Auf einen Blick:
1. Seite: Eigene Leistungen abwerten
2. Seite: Ursachen der Selbstabwertung
3. Seite: Tipps für einen besseren Selbstwert
Seite 2 - Ursachen der Selbstabwertung
Das führt mich zu der Frage: Wie entsteht der Selbstwert? Wenn eine Person ein gutes Selbstwertgefühl besitzt, hat sie das Gefühl wertvoll zu sein - trotz ihrer Schwächen und Fehler. Wer in seiner Kindheit angenommen und geliebt wurde, das Gefühl hatte, willkommen zu sein und erlebt hat, dass man ihm etwas zutraut, der tut sich meist leichter, von seinem Selbstwert überzeugt zu sein.
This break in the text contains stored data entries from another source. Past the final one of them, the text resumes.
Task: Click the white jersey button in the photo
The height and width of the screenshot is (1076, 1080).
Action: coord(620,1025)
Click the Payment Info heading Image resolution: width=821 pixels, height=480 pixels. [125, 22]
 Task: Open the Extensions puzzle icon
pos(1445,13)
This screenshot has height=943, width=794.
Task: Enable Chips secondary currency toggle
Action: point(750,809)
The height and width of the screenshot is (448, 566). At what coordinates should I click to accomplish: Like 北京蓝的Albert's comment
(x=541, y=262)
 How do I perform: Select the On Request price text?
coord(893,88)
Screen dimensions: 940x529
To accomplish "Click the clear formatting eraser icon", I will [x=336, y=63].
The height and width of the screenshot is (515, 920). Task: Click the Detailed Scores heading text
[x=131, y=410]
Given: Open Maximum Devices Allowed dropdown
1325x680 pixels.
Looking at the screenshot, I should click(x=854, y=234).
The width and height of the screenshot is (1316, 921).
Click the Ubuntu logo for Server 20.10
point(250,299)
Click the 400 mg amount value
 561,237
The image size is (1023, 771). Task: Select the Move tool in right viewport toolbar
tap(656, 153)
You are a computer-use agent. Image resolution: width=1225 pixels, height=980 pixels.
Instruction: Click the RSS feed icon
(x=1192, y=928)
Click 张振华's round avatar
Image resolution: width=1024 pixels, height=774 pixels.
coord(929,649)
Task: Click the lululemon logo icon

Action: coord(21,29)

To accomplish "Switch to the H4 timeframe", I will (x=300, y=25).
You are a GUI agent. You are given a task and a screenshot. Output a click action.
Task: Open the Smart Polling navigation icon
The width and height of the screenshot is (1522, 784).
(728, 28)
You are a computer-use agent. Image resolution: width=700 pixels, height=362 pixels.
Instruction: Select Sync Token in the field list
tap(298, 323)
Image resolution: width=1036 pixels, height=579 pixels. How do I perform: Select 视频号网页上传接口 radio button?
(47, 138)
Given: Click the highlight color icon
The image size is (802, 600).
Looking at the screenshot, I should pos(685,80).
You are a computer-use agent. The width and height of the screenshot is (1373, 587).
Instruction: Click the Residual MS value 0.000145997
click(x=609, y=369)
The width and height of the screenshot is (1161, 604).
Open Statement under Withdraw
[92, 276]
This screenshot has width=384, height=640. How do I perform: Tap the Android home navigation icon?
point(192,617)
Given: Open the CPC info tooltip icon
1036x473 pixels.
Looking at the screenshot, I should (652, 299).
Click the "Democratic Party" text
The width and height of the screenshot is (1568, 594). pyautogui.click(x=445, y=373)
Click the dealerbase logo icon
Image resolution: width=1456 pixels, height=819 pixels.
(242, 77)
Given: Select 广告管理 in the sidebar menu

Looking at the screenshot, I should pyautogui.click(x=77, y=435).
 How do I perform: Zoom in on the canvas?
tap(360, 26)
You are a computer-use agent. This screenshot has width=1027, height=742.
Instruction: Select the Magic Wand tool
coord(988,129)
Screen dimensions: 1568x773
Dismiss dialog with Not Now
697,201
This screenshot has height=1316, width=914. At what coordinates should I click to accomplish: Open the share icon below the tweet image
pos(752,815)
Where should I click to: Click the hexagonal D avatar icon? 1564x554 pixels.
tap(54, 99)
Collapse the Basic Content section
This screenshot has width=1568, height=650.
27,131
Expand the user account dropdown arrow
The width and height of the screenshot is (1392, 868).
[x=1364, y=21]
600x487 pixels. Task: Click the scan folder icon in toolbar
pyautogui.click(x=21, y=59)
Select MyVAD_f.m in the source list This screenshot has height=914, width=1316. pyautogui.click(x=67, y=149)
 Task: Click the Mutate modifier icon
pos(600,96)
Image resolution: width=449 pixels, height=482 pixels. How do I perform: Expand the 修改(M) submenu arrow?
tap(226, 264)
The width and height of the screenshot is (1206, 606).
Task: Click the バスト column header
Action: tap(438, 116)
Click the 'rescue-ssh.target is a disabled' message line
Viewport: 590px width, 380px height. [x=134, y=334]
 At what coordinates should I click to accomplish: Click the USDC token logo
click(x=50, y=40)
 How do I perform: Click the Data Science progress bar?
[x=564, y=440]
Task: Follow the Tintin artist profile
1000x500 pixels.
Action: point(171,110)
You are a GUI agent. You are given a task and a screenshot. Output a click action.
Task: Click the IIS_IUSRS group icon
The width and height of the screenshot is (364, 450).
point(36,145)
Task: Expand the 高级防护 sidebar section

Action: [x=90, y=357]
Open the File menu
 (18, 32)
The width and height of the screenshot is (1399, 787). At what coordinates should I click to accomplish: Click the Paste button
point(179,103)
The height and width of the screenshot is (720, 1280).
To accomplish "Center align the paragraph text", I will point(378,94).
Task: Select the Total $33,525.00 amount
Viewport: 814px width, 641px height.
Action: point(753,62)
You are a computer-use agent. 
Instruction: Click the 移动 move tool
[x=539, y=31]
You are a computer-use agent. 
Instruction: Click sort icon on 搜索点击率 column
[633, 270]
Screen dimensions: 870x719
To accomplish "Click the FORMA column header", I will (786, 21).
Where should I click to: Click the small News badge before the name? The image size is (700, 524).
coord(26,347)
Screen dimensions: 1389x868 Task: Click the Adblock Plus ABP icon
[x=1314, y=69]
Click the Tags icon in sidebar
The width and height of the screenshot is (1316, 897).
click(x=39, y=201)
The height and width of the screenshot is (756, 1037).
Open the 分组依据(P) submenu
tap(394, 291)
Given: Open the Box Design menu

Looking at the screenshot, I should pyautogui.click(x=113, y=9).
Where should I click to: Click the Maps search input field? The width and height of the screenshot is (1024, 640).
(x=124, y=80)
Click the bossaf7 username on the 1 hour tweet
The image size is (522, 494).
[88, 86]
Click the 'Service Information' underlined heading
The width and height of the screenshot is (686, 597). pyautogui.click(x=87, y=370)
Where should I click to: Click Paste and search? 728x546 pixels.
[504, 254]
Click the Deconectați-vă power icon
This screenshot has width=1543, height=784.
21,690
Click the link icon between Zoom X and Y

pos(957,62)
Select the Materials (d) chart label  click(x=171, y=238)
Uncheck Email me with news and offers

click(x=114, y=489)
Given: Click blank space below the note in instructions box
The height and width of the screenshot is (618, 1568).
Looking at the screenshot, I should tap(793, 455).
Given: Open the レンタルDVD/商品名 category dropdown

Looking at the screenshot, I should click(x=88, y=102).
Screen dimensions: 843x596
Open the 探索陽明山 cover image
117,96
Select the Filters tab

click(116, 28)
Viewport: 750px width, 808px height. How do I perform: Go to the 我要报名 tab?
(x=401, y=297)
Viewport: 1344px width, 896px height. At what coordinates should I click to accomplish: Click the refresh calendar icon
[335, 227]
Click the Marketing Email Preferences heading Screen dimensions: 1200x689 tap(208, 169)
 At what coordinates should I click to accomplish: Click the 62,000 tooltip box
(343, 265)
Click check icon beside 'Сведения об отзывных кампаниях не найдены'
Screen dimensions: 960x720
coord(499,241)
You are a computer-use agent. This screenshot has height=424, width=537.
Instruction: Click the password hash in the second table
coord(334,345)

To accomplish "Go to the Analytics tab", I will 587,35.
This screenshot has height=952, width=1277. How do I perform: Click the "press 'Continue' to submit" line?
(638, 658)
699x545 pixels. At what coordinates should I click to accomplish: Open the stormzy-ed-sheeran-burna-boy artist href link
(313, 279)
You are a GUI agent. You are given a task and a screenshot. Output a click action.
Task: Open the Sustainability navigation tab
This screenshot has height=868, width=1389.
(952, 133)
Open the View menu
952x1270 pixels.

Wer dagegen im Kindesalter häufig kritisiert, abgelehnt, gehänselt oder missbraucht wurde und viele Misserfolgserlebnisse erlebt hat, denkt innerlich oft „nicht in Ordnung“ zu sein. Er hat sich ein unsicheres Selbstkonzept und damit ein eher mangelndes Selbstwertgefühl ausgeprägt. Und auch als Erwachsene wirken die Gedanken, die sich seit der Kindheit eingebrannt haben, und machen dann diese Person weiterhin im Inneren klein. Eine oft automatisch ablaufende Bewertung redet dabei dem Betroffenen ein, dass er minderwertig, nicht gut genug oder nicht liebenswert sei.